In [83]:
import chromadb

from chromadb.utils.embedding_functions import SentenceTransformerEmbeddingFunction, DefaultEmbeddingFunction


In [2]:

chroma_client=chromadb.Client()


# client创建/删除/提取collection

## creat_collection

如果已存在这个name的collection，会报错。


In [3]:
collection1=chroma_client.create_collection(name='test1')
collection2=chroma_client.create_collection(name='test2')
collection3=chroma_client.create_collection(name='test3')


## list_collections()


client的所有collection，并输出他们的names。

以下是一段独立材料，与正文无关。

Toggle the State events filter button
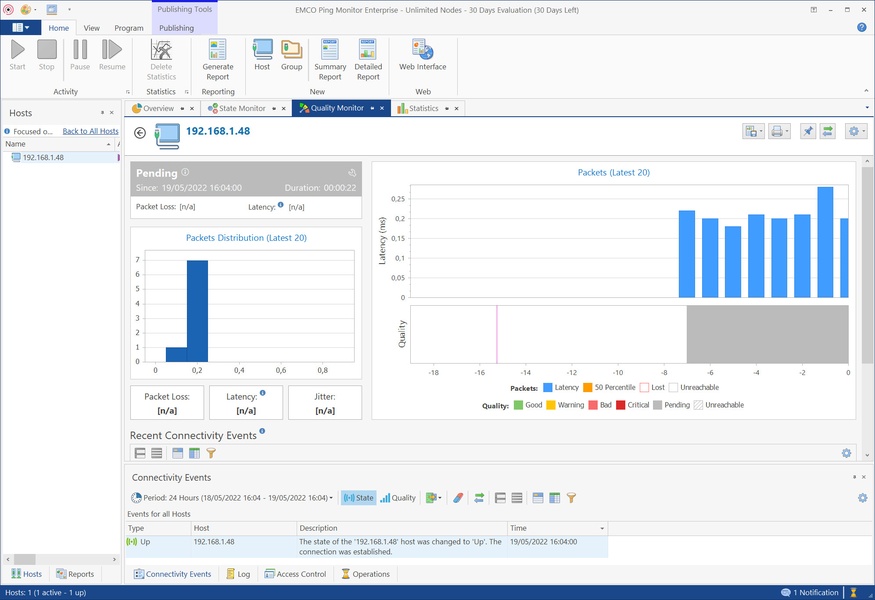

collection的结构。

In [10]:
collection_total = chroma_client.list_collections()
print(collection_total)

print(collection_total[0])
print(collection_total[0].name)
print(collection_total[0].id)
print(collection_total[0].metadata)

collection_names = [collection.name for collection in collection_total]
print(collection_names)

[Collection(name=test2), Collection(name=test1), Collection(name=test3)]
name='test2' id=UUID('a814bafe-9094-410e-8d01-a7add573df73') metadata=None tenant='default_tenant' database='default_database'
test2
a814bafe-9094-410e-8d01-a7add573df73
None
['test2', 'test1', 'test3']


## get/get_or_create/delete


In [11]:
collection_test1 = chroma_client.get_collection(name='test1')
print(collection_test1)

name='test1' id=UUID('b6c8a2f1-d71f-40ed-8dc8-d093b6d81853') metadata=None tenant='default_tenant' database='default_database'


担心用create_collection回创建重复的collection；或者用get_collection回提取不存在的collection，则可以用get_or_create_collection。

In [12]:
collection_test4 = chroma_client.get_or_create_collection(name='test4')
print(collection_test4)


name='test4' id=UUID('5f79e41b-0a5e-44ba-a9b7-a00e38c4d530') metadata=None tenant='default_tenant' database='default_database'


删除collection，但如果这个collection本来就不存在，delete会报错。

In [23]:
coll = chroma_client.get_or_create_collection(name='test4') 
chroma_client.delete_collection(name='test4')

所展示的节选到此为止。